▸ **Instruction**: Reproduce the rows verbatim, from the line containing "Click the undo arrow in the drawing toolbar" through the line containing "pos(259,60)", including both of those lines.

▸ **Rows on where items appear**:
--- begin ---
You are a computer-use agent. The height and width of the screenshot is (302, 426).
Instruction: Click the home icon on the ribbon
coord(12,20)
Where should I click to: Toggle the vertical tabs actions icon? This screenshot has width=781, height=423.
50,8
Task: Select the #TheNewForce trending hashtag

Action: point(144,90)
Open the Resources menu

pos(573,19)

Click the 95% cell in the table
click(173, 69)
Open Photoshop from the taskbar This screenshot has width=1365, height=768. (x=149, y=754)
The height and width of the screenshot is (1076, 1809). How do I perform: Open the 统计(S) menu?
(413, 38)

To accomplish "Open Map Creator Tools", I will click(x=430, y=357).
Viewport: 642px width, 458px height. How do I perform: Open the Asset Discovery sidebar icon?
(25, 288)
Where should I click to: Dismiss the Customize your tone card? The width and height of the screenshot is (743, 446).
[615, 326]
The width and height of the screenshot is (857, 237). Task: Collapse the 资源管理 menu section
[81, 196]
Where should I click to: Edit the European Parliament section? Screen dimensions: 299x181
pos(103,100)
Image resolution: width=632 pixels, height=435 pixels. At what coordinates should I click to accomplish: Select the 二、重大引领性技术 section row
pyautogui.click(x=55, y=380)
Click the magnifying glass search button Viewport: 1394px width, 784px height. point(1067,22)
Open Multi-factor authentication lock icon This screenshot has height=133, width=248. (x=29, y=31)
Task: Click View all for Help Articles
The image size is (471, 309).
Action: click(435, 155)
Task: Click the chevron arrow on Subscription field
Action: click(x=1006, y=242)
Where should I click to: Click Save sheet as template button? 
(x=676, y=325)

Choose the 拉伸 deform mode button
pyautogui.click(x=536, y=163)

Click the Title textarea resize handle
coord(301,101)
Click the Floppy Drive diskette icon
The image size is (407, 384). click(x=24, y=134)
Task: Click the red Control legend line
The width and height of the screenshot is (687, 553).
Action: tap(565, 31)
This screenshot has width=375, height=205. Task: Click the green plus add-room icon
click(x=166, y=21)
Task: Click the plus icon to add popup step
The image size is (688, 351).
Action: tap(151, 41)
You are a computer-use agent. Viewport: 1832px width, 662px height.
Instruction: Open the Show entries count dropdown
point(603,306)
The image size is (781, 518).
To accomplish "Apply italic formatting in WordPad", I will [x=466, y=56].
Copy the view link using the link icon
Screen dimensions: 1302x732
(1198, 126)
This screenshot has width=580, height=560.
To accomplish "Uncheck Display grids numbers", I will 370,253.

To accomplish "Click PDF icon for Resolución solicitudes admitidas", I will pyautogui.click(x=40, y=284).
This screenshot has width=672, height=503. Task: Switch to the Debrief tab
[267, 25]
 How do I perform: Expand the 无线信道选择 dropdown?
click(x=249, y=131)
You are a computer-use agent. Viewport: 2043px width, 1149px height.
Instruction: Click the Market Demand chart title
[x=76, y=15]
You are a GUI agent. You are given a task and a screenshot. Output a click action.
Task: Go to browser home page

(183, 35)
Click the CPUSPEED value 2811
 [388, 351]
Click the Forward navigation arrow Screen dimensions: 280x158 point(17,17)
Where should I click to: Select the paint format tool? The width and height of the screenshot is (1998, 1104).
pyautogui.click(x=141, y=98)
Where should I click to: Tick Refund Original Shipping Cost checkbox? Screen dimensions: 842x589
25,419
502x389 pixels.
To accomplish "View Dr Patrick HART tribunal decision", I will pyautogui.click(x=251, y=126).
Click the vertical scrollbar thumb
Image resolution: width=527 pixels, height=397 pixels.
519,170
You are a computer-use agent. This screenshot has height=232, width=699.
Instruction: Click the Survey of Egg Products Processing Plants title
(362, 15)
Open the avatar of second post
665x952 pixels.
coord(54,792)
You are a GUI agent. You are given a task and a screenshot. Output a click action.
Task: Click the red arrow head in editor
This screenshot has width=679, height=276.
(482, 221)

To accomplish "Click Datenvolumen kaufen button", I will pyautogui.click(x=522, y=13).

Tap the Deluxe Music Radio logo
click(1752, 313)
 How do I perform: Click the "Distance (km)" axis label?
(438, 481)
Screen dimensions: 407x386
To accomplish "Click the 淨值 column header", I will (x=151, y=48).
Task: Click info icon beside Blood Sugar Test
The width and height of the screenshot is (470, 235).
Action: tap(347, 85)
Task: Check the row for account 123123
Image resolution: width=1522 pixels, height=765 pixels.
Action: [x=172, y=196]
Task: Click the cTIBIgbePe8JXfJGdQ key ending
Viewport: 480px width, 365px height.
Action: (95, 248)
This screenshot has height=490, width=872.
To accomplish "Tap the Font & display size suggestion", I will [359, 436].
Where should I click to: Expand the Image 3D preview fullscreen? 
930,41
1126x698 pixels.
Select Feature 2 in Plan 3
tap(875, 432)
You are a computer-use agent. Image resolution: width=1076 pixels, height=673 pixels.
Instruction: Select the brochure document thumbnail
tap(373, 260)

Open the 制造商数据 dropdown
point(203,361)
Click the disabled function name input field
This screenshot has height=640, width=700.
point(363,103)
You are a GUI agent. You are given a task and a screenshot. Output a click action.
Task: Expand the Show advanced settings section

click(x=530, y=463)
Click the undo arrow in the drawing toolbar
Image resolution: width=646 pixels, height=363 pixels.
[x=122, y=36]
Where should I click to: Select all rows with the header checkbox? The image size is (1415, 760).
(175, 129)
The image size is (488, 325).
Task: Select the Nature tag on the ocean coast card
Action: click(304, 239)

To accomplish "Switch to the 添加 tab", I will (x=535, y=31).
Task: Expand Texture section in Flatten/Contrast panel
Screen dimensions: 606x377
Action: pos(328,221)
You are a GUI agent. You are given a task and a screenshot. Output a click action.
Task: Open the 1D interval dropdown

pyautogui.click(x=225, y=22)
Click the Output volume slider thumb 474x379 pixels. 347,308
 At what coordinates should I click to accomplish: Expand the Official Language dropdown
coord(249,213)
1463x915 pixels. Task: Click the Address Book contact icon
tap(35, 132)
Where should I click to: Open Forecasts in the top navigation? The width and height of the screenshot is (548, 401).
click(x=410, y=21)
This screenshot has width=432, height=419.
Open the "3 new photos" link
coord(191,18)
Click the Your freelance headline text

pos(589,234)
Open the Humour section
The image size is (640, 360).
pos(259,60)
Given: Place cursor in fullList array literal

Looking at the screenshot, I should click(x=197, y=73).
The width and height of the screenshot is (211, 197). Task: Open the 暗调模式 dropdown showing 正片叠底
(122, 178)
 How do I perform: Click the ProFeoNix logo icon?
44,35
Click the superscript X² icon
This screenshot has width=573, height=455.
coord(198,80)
--- end ---
▸ **Response**:
Click the undo arrow in the drawing toolbar
Image resolution: width=646 pixels, height=363 pixels.
[x=122, y=36]
Where should I click to: Select all rows with the header checkbox? The image size is (1415, 760).
(175, 129)
The image size is (488, 325).
Task: Select the Nature tag on the ocean coast card
Action: click(304, 239)

To accomplish "Switch to the 添加 tab", I will (x=535, y=31).
Task: Expand Texture section in Flatten/Contrast panel
Screen dimensions: 606x377
Action: pos(328,221)
You are a GUI agent. You are given a task and a screenshot. Output a click action.
Task: Open the 1D interval dropdown

pyautogui.click(x=225, y=22)
Click the Output volume slider thumb 474x379 pixels. 347,308
 At what coordinates should I click to accomplish: Expand the Official Language dropdown
coord(249,213)
1463x915 pixels. Task: Click the Address Book contact icon
tap(35, 132)
Where should I click to: Open Forecasts in the top navigation? The width and height of the screenshot is (548, 401).
click(x=410, y=21)
This screenshot has width=432, height=419.
Open the "3 new photos" link
coord(191,18)
Click the Your freelance headline text

pos(589,234)
Open the Humour section
The image size is (640, 360).
pos(259,60)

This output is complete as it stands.